Reid pushed for Madigan to succeed Obama
WASHINGTON - Senate Majority Leader Harry Reid reportedly urged Illinois Gov. Rod Blagojevich to consider appointing Illinois Attorney General Lisa Madigan to the U.S. Senate seat vacated by President-elect Barack Obama.
Just days before the Democratic governor was charged with trying to sell Obama's former Senate seat, Reid, D-Nev., reportedly called to say he did not want Reps. Jesse Jackson Jr. or Danny Davis or Illinois Senate President Emil Jones to be appointed.
Rather, he wanted Madigan or state Veterans Affairs chief Tammy Duckworth to get the post.
The Chicago Sun-Times reported late last week that Lucio Guerrero, a spokesman for the governor, confirmed that Reid and Sen. Robert Menendez, D-N.J., the new chairman of the Democratic Senatorial Campaign Committee, each called Blagojevich's campaign office separately on Dec. 3.
Blagojevich on Tuesday appointed former Illinois Attorney General Roland Burris to Obama's Senate seat, sparking controversy.
Reid spokesman Jim Manley told the newspaper that Reid called Blagojevich as well as other governors who had Senate vacancies in their respective states.
"Of course Sen. Reid spoke to the governor of Illinois -- just as he spoke to the governors of New York and Colorado when senators from those states accepted jobs in the new administration," Manley was quoted as saying. "It is part of his job as majority leader to share his thoughts about candidates who have the qualities needed to succeed in the Senate."

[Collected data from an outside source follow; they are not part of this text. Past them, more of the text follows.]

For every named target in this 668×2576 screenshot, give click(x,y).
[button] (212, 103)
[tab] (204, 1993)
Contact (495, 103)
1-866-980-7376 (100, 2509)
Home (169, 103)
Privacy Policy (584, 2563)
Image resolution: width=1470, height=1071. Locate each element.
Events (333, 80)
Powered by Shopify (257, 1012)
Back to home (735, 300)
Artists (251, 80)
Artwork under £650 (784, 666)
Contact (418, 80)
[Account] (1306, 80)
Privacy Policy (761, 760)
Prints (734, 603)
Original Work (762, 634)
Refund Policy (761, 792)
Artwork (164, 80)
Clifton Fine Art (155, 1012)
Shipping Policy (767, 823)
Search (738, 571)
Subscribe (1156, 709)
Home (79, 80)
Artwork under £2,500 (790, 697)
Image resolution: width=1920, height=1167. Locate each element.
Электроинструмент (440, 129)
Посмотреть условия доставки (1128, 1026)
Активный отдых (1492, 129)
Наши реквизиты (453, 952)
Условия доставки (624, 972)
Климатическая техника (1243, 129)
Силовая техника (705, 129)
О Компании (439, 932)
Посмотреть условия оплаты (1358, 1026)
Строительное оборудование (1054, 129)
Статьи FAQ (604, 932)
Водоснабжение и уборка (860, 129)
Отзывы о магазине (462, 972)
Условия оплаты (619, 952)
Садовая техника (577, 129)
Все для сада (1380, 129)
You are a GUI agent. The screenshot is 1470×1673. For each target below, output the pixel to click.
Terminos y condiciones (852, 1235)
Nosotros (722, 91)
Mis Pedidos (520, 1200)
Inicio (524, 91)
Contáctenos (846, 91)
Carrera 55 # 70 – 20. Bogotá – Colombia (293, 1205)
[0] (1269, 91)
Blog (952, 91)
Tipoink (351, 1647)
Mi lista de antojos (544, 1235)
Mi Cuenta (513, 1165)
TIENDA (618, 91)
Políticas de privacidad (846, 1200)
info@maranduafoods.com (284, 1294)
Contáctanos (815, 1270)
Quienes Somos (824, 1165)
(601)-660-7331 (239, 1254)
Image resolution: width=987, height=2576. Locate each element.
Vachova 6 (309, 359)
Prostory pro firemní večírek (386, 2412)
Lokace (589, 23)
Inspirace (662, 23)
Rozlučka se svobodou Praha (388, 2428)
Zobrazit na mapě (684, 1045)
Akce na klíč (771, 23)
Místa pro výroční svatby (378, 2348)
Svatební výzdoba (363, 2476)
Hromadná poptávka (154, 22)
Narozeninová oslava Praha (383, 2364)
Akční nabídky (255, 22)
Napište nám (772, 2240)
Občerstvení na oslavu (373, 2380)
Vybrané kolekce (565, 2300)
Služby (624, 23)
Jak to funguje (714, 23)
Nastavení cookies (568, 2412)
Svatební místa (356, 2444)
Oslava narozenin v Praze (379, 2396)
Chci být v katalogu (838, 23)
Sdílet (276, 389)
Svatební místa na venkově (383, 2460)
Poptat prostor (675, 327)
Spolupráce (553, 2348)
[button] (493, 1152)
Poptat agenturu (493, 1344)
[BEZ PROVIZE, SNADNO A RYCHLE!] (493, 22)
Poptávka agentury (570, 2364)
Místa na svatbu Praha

Madigan, the daughter of the Illinois House speaker, is widely considered a rising star in Democratic circles. Since being narrowly elected in 2002 as the first woman attorney general in Illinois and being re-elected in 2006 with more than 74 percent of the vote, the former state senator has begun to emerge as a national figure.
In May, she was considered by The New York Times to be among the 17 most likely women to become the first female president of the United States if then-Democratic presidential hopeful Hillary Clinton didn't win her party's nomination and the general election.
"Lisa Madigan is a rising star in Illinois politics," Mike Lawrence, director of the Paul Simon Public Policy Institute at Southern Illinois University in Carbondale, told Legal Newsline in an earlier interview. "There are a lot of people who would like to see her go for governor in 2010."